Call for Papers - Pornographies: Critical Positions

NEW! Call for chapter contributions to a forthcoming title in the Issues in the Social Sciences series: Pornographies: Critical Positions!

The deadline for abstracts is 12 January 2015

Edited Book: Pornographies: Critical Positions

DEADLINE FOR ABSTRACTS: 12 January 2015

Pornography has long been a controversial topic in the Social Sciences, Arts and Humanities, though recently scholars and activists from a variety of disciplinary and experiential backgrounds have begun to move beyond divisive ‘for and against’ arguments to focus closely on pornography’s many instantiations, its problems and potentials, and its relationships with established and new theoretical and methodological approaches.
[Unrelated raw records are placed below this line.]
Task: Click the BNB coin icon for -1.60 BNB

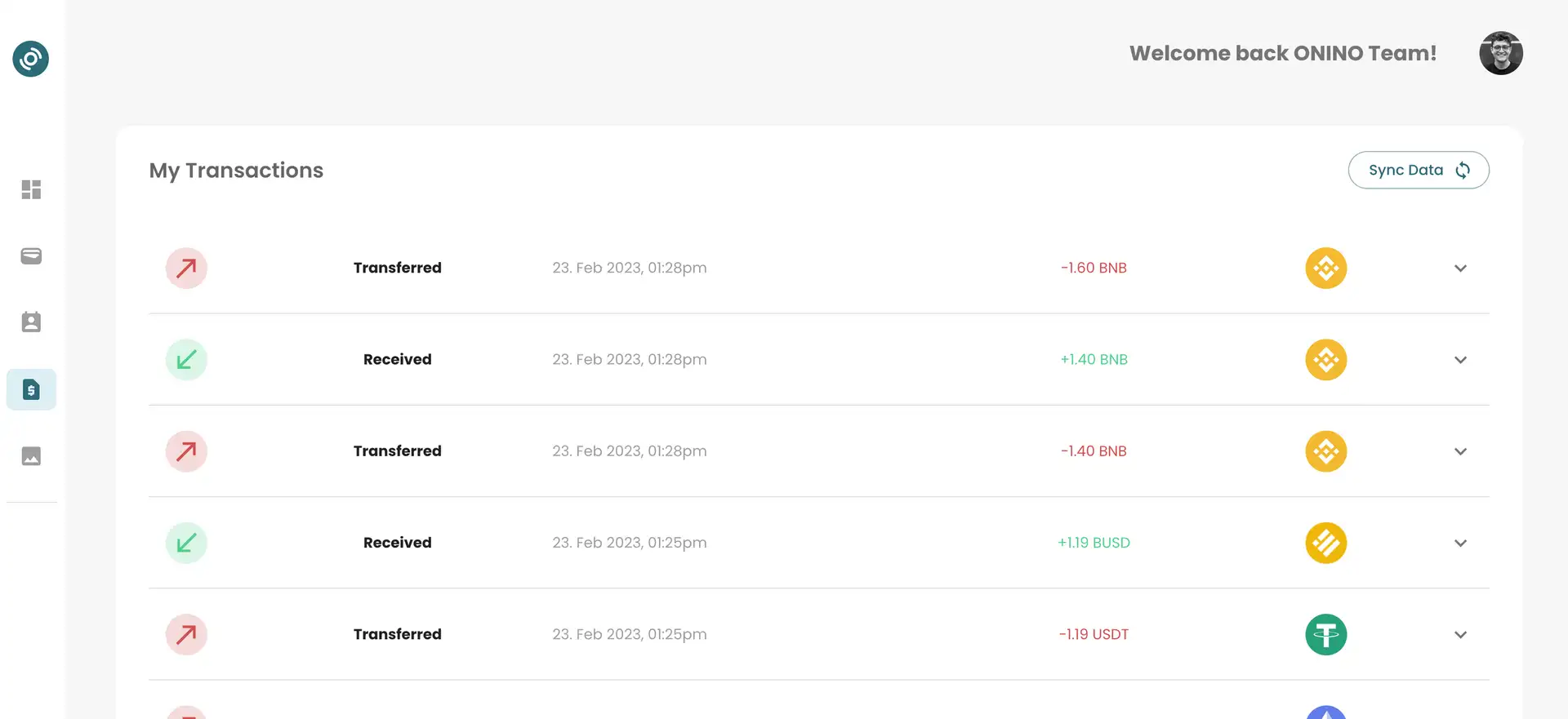Action: pyautogui.click(x=1325, y=268)
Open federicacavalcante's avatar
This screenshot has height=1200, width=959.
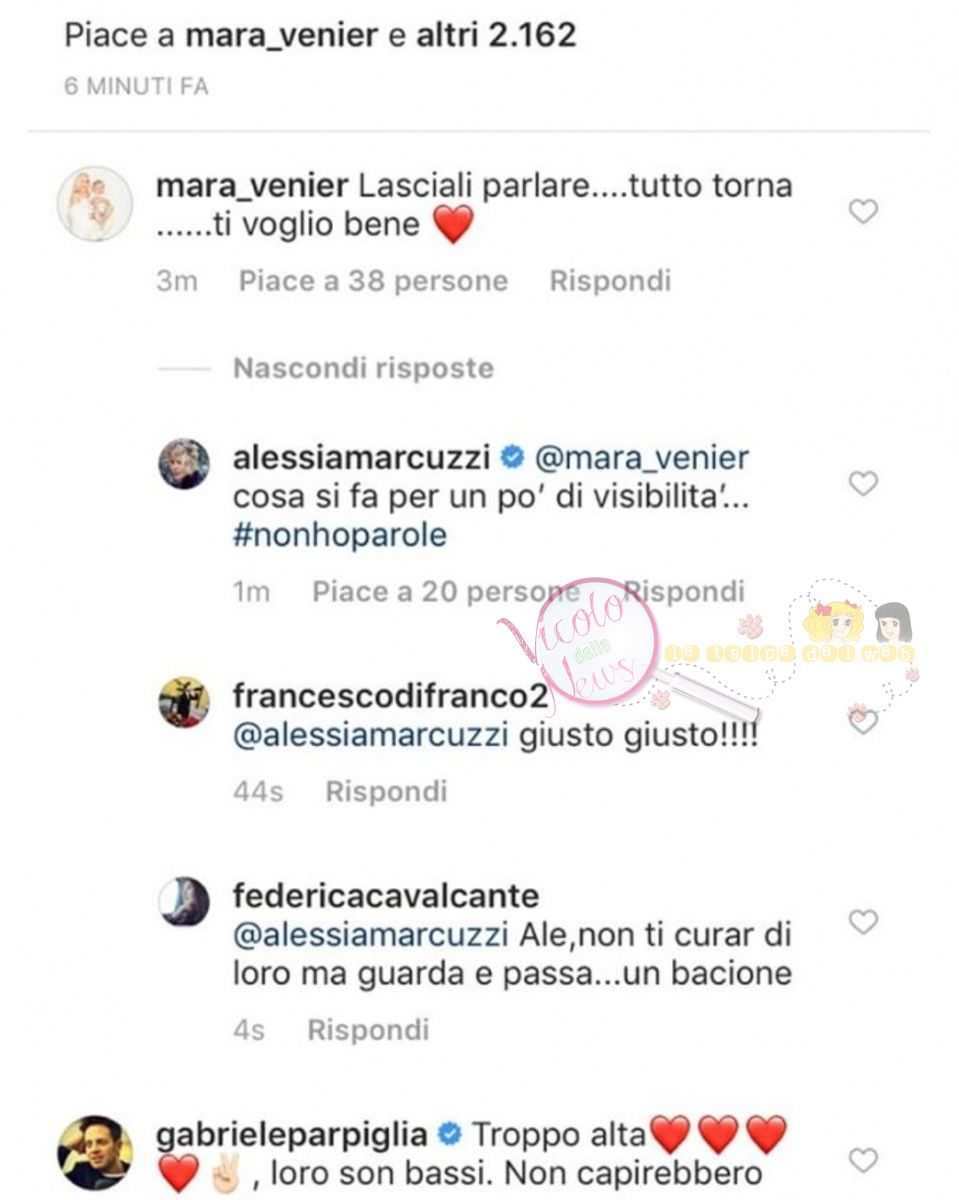pos(185,901)
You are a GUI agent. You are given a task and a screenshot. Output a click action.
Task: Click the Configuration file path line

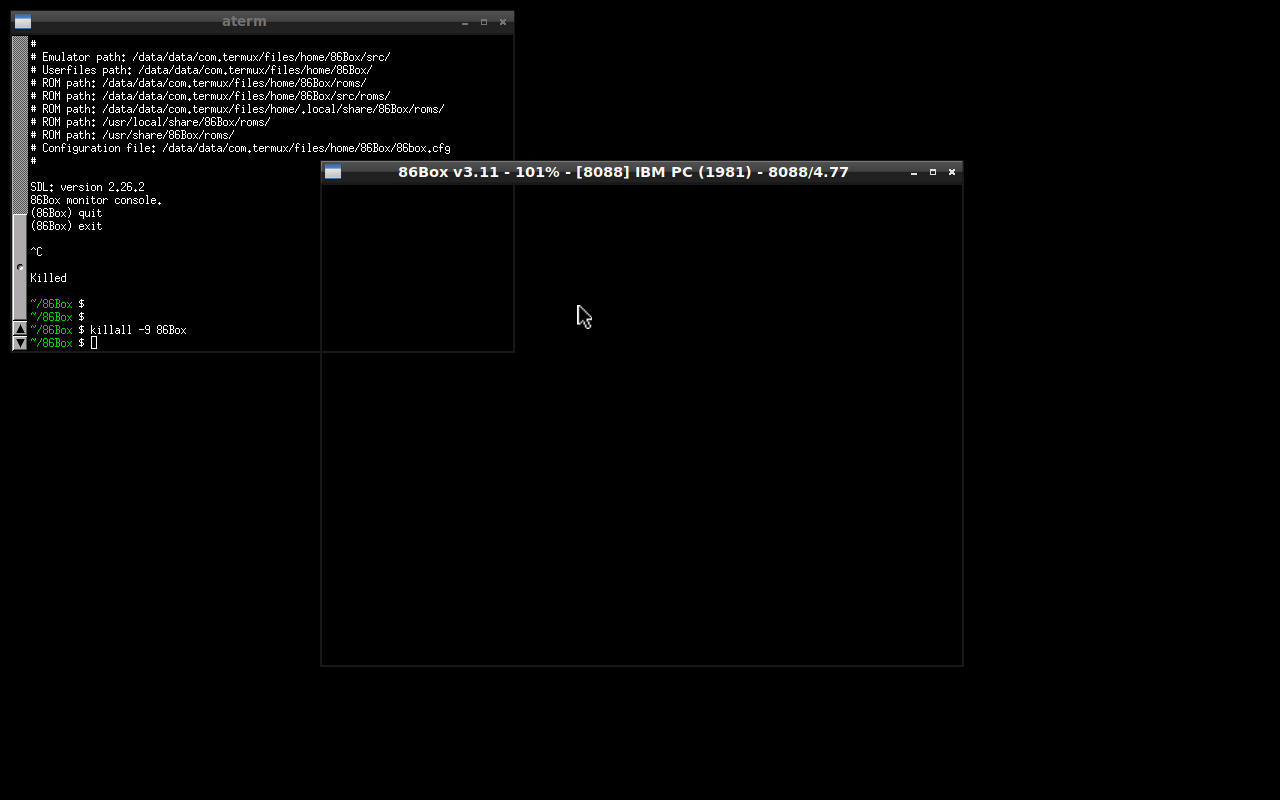tap(240, 147)
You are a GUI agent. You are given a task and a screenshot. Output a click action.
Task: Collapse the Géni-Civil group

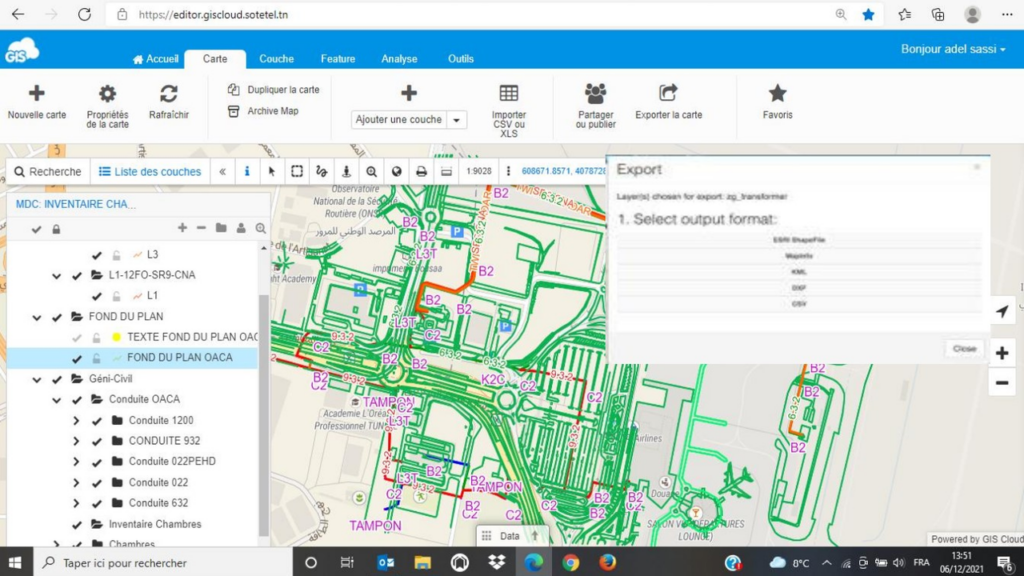coord(38,380)
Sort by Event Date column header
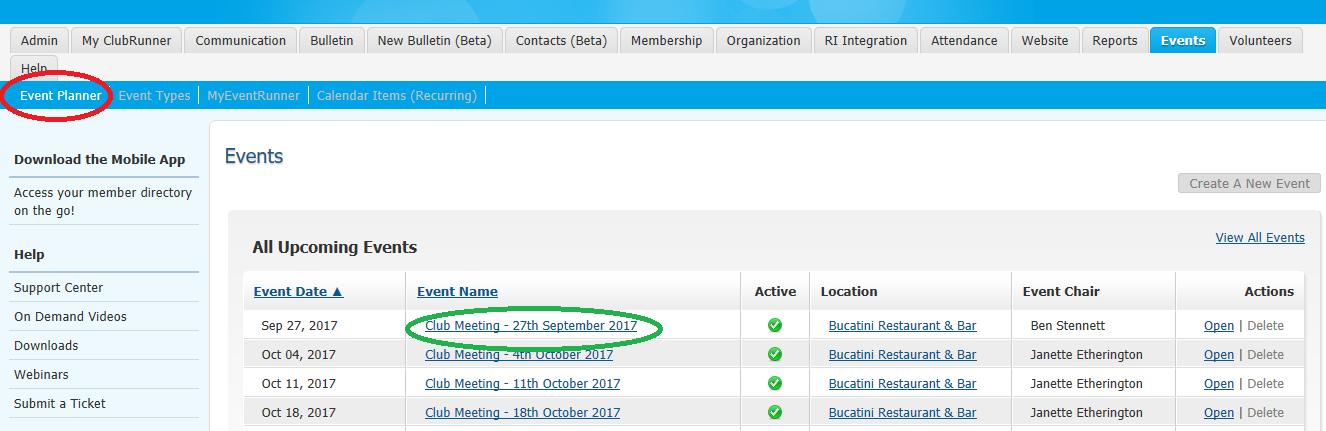The image size is (1326, 431). [x=298, y=292]
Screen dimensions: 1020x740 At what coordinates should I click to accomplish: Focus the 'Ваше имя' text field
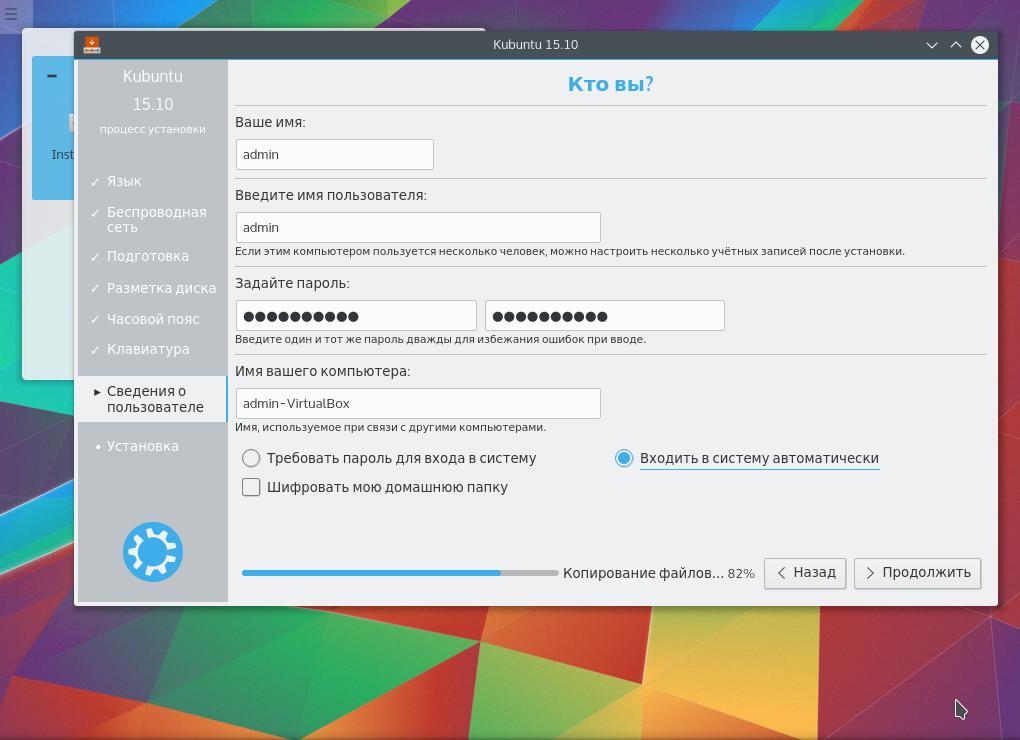pyautogui.click(x=334, y=154)
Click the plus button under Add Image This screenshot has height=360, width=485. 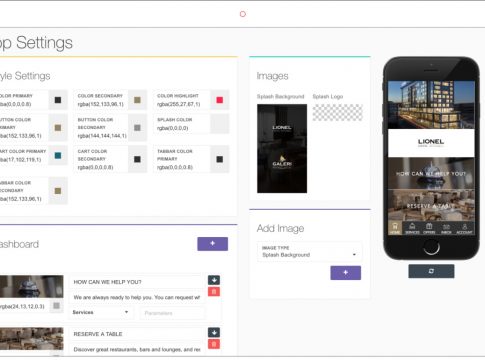(345, 273)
As such, the multiplicity of perspectives in the emerging interdisciplinary field of Porn Studies is rivalled only by the diversity, proliferation, mutability and mainstreaming of pornographies themselves. This edited, peer-reviewed volume will constitute a snapshot of current academic thought in relation to pornographies in order to reflect and put into dialogue the many innovative approaches that seek to understand porn cultures, histories, social relations and political economies.

We particularly welcome proposals for chapters from new voices in the study of pornography and envisage that these will sit alongside, challenge and complement work from more established writers in the field.

Topics may include but are not restricted to:

  • Alternative pornographies
  • Amateur pornographies
  • Close reading of specific pornographic texts in relation to constructions of gender, ethnicity, sexuality and/or social class
  • Consumption and/or production of pornographies
  • Critical perspectives on gender, postfeminism and discourses of empowerment
  • Disability, bodies and pornography
  • LGBT pornographies and pornographic subcultures
  • ‘Mummy porn’ (50 Shades of Grey, etc.) and literary pornographies
  • Political pornographies
  • Porn histories and genres
  • ‘Pornification’ and the mainstreaming of pornography in mass culture
  • Self-pornification via social media
  • Sex-positive feminist perspectives on pornography and critiques of this
  • ‘Dirty’ food marketing
  • Fetishized porn and categories of ‘other’
  • Sex workers and the porn industry
  • Porn for women

The volume will be part of the University of Chester’s Issues in the Social Sciences (Series Editor: Katherine Harrison) and will be published by University of Chester Press (further information about the Press can be viewed here; details of a recent publication in the series can be viewed here). Finished chapters will be 6,500 words in length and written in accessible style for a diverse readership.

If you are interested in contributing a chapter to this volume please send an abstract of no more than 300 words and a short biographical note detailing institutional affiliation (where applicable) to both Katherine Harrison (k.harrison@chester.ac.uk) and Cassie Ogden (c.ogden@chester.ac.uk) by 12 January 2015.

Contributors will be informed of acceptance by 30 January 2015. Final drafts of chapters will be expected in April 2015 with publication scheduled for summer 2016. All contributions will be reviewed by the editors and, additionally, blind peer reviewed by an expert reader.